The blogosphere is one of the biggest and most influential global industries created in the last decade. Technorati tracks almost 100 million blogs and estimates that about 20 percent of blogs are active in the sense that they were updated in the last 90 days. Hundreds of millions of people globally either operate blogs or contribute to them over the course of the year. With 1.5 million new postings a day, blogging likely consumes billions of hours of effort globally. According to comScore, blogs accounted for slightly more than a third of the 173 billion US Internet visitors in May 2006. All told blogs have become a significant source of competition for all of the on and offline businesses that make their living attracting eyeballs and selling access to those eyeballs to advertisers.

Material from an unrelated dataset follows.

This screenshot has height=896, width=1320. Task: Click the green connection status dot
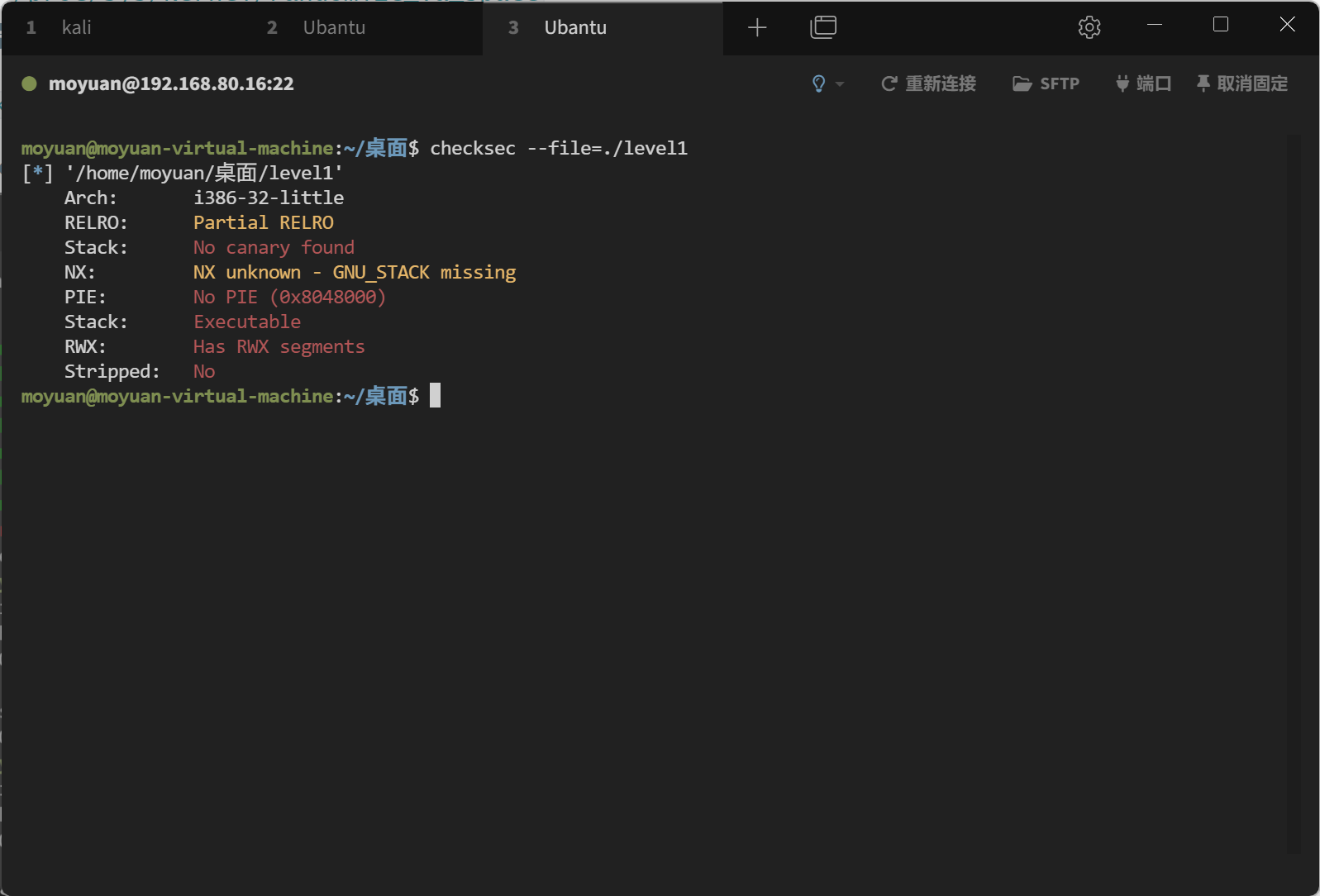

The blogosphere creates vast amounts of news and opinion. It is one the major destinations of the many readers fleeing newspapers.

Despite its size and importance the blogosphere earns little revenue. About 10 percent of blogs make money from advertising but few of those make enough to pay their operators the minimum wage. Of course some blogs now attract millions of visitors a year and earn their operators lavish compensation from the advertising they sell. PerezHilton.com, a highly popular entertainment blog, reportedly gets $9,000 a week per ad and it posts many ads on its web pages. But, by and large, this global industry does not seem to be based on the quest for profits. Most of its participants are volunteers. Like open source software it seems to defy the laws of market economics.